-- PROBLEM DETAILS --
Could you transcribe every entry exactly, leaving nothing out?

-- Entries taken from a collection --
══════════════════════════════

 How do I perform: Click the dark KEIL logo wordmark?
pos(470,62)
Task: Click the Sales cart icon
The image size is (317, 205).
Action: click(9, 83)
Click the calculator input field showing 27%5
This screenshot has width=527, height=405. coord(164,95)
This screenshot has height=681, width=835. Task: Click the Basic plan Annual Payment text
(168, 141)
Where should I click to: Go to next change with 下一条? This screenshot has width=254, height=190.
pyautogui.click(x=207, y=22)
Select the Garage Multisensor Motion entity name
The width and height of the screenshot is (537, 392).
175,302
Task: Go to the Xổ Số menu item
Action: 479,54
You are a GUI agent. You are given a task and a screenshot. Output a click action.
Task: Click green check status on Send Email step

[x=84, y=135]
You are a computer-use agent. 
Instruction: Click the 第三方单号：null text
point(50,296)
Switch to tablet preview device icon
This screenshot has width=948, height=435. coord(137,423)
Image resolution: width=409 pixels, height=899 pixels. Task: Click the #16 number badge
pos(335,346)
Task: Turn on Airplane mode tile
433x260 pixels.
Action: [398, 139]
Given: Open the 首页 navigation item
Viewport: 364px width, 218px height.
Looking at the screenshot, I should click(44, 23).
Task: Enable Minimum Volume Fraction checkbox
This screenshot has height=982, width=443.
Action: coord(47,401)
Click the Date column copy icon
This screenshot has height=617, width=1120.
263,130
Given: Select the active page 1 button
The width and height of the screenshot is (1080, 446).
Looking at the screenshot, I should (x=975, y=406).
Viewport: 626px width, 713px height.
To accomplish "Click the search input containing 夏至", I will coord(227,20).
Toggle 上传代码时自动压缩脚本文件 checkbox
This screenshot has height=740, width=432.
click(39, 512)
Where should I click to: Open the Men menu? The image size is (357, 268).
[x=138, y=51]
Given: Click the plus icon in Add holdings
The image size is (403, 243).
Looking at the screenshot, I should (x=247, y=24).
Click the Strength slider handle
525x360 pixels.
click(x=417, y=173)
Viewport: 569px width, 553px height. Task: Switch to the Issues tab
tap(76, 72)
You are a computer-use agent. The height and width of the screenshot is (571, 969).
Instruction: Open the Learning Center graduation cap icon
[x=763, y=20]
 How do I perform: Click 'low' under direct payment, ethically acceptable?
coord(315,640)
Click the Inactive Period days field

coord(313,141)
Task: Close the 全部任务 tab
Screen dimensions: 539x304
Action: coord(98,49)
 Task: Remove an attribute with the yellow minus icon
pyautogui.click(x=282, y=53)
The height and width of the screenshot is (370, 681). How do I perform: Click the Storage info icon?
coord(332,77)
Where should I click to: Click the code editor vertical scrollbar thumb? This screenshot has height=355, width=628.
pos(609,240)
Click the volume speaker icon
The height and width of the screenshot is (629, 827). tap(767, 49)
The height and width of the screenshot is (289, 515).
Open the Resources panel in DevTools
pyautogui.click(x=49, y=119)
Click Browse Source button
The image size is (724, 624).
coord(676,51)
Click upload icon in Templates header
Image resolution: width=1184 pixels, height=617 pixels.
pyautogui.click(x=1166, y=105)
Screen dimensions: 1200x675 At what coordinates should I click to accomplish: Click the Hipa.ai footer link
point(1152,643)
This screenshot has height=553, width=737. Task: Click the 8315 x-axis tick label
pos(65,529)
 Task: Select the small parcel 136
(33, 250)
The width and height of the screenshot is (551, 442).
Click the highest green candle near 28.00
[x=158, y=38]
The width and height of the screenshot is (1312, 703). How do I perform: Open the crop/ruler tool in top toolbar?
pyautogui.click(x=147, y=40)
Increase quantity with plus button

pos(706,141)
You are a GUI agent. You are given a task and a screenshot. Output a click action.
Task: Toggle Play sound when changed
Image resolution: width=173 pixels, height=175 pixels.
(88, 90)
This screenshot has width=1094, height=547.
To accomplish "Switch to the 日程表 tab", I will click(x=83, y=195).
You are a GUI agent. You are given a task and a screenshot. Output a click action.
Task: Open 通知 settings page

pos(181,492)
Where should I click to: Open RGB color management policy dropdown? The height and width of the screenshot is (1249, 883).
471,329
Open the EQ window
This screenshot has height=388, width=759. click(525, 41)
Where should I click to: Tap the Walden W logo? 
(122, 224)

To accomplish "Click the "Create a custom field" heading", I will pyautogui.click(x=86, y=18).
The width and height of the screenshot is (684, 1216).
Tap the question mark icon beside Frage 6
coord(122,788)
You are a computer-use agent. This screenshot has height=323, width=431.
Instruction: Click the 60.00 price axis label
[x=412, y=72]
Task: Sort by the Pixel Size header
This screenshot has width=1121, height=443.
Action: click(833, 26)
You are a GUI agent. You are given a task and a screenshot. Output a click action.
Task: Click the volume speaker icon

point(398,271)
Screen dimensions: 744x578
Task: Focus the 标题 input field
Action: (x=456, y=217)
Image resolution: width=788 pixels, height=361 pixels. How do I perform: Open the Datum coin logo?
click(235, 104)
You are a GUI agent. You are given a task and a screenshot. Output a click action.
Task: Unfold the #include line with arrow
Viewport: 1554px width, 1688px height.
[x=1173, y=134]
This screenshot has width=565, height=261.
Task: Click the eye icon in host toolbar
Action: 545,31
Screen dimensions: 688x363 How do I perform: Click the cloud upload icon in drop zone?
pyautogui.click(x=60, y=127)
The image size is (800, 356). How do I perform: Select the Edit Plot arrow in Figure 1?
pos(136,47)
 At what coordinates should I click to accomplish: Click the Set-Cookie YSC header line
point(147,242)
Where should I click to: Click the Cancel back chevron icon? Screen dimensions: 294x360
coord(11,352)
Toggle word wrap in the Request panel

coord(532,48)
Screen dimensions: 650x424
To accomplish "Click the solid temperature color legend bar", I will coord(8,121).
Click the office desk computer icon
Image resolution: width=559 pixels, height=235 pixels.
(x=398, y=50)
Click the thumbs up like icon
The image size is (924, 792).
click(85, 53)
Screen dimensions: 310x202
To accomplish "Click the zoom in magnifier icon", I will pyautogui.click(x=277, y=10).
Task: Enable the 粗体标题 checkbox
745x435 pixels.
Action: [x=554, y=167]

══════════════════════════════

-- THE COMPLETED TASK --
 How do I perform: Click the dark KEIL logo wordmark?
pos(470,62)
Task: Click the Sales cart icon
The image size is (317, 205).
Action: click(9, 83)
Click the calculator input field showing 27%5
This screenshot has width=527, height=405. coord(164,95)
This screenshot has height=681, width=835. Task: Click the Basic plan Annual Payment text
(168, 141)
Where should I click to: Go to next change with 下一条? This screenshot has width=254, height=190.
pyautogui.click(x=207, y=22)
Select the Garage Multisensor Motion entity name
The width and height of the screenshot is (537, 392).
175,302
Task: Go to the Xổ Số menu item
Action: 479,54
You are a GUI agent. You are given a task and a screenshot. Output a click action.
Task: Click green check status on Send Email step

[x=84, y=135]
You are a computer-use agent. 
Instruction: Click the 第三方单号：null text
point(50,296)
Switch to tablet preview device icon
This screenshot has width=948, height=435. coord(137,423)
Image resolution: width=409 pixels, height=899 pixels. Task: Click the #16 number badge
pos(335,346)
Task: Turn on Airplane mode tile
433x260 pixels.
Action: [398, 139]
Given: Open the 首页 navigation item
Viewport: 364px width, 218px height.
Looking at the screenshot, I should click(44, 23).
Task: Enable Minimum Volume Fraction checkbox
This screenshot has height=982, width=443.
Action: coord(47,401)
Click the Date column copy icon
This screenshot has height=617, width=1120.
263,130
Given: Select the active page 1 button
The width and height of the screenshot is (1080, 446).
Looking at the screenshot, I should (x=975, y=406).
Viewport: 626px width, 713px height.
To accomplish "Click the search input containing 夏至", I will coord(227,20).
Toggle 上传代码时自动压缩脚本文件 checkbox
This screenshot has height=740, width=432.
click(39, 512)
Where should I click to: Open the Men menu? The image size is (357, 268).
[x=138, y=51]
Given: Click the plus icon in Add holdings
The image size is (403, 243).
Looking at the screenshot, I should (x=247, y=24).
Click the Strength slider handle
525x360 pixels.
click(x=417, y=173)
Viewport: 569px width, 553px height. Task: Switch to the Issues tab
tap(76, 72)
You are a computer-use agent. The height and width of the screenshot is (571, 969).
Instruction: Open the Learning Center graduation cap icon
[x=763, y=20]
 How do I perform: Click 'low' under direct payment, ethically acceptable?
coord(315,640)
Click the Inactive Period days field

coord(313,141)
Task: Close the 全部任务 tab
Screen dimensions: 539x304
Action: coord(98,49)
 Task: Remove an attribute with the yellow minus icon
pyautogui.click(x=282, y=53)
The height and width of the screenshot is (370, 681). How do I perform: Click the Storage info icon?
coord(332,77)
Where should I click to: Click the code editor vertical scrollbar thumb? This screenshot has height=355, width=628.
pos(609,240)
Click the volume speaker icon
The height and width of the screenshot is (629, 827). tap(767, 49)
The height and width of the screenshot is (289, 515).
Open the Resources panel in DevTools
pyautogui.click(x=49, y=119)
Click Browse Source button
The image size is (724, 624).
coord(676,51)
Click upload icon in Templates header
Image resolution: width=1184 pixels, height=617 pixels.
pyautogui.click(x=1166, y=105)
Screen dimensions: 1200x675 At what coordinates should I click to accomplish: Click the Hipa.ai footer link
point(1152,643)
This screenshot has height=553, width=737. Task: Click the 8315 x-axis tick label
pos(65,529)
 Task: Select the small parcel 136
(33, 250)
The width and height of the screenshot is (551, 442).
Click the highest green candle near 28.00
[x=158, y=38]
The width and height of the screenshot is (1312, 703). How do I perform: Open the crop/ruler tool in top toolbar?
pyautogui.click(x=147, y=40)
Increase quantity with plus button

pos(706,141)
You are a GUI agent. You are given a task and a screenshot. Output a click action.
Task: Toggle Play sound when changed
Image resolution: width=173 pixels, height=175 pixels.
(88, 90)
This screenshot has width=1094, height=547.
To accomplish "Switch to the 日程表 tab", I will click(x=83, y=195).
You are a GUI agent. You are given a task and a screenshot. Output a click action.
Task: Open 通知 settings page

pos(181,492)
Where should I click to: Open RGB color management policy dropdown? The height and width of the screenshot is (1249, 883).
471,329
Open the EQ window
This screenshot has height=388, width=759. click(525, 41)
Where should I click to: Tap the Walden W logo? 
(122, 224)

To accomplish "Click the "Create a custom field" heading", I will pyautogui.click(x=86, y=18).
The width and height of the screenshot is (684, 1216).
Tap the question mark icon beside Frage 6
coord(122,788)
You are a computer-use agent. This screenshot has height=323, width=431.
Instruction: Click the 60.00 price axis label
[x=412, y=72]
Task: Sort by the Pixel Size header
This screenshot has width=1121, height=443.
Action: click(833, 26)
You are a GUI agent. You are given a task and a screenshot. Output a click action.
Task: Click the volume speaker icon

point(398,271)
Screen dimensions: 744x578
Task: Focus the 标题 input field
Action: (x=456, y=217)
Image resolution: width=788 pixels, height=361 pixels. How do I perform: Open the Datum coin logo?
click(235, 104)
You are a GUI agent. You are given a task and a screenshot. Output a click action.
Task: Unfold the #include line with arrow
Viewport: 1554px width, 1688px height.
[x=1173, y=134]
This screenshot has width=565, height=261.
Task: Click the eye icon in host toolbar
Action: 545,31
Screen dimensions: 688x363 How do I perform: Click the cloud upload icon in drop zone?
pyautogui.click(x=60, y=127)
The image size is (800, 356). How do I perform: Select the Edit Plot arrow in Figure 1?
pos(136,47)
 At what coordinates should I click to accomplish: Click the Set-Cookie YSC header line
point(147,242)
Where should I click to: Click the Cancel back chevron icon? Screen dimensions: 294x360
coord(11,352)
Toggle word wrap in the Request panel

coord(532,48)
Screen dimensions: 650x424
To accomplish "Click the solid temperature color legend bar", I will coord(8,121).
Click the office desk computer icon
Image resolution: width=559 pixels, height=235 pixels.
(x=398, y=50)
Click the thumbs up like icon
The image size is (924, 792).
click(85, 53)
Screen dimensions: 310x202
To accomplish "Click the zoom in magnifier icon", I will pyautogui.click(x=277, y=10).
Task: Enable the 粗体标题 checkbox
745x435 pixels.
Action: [x=554, y=167]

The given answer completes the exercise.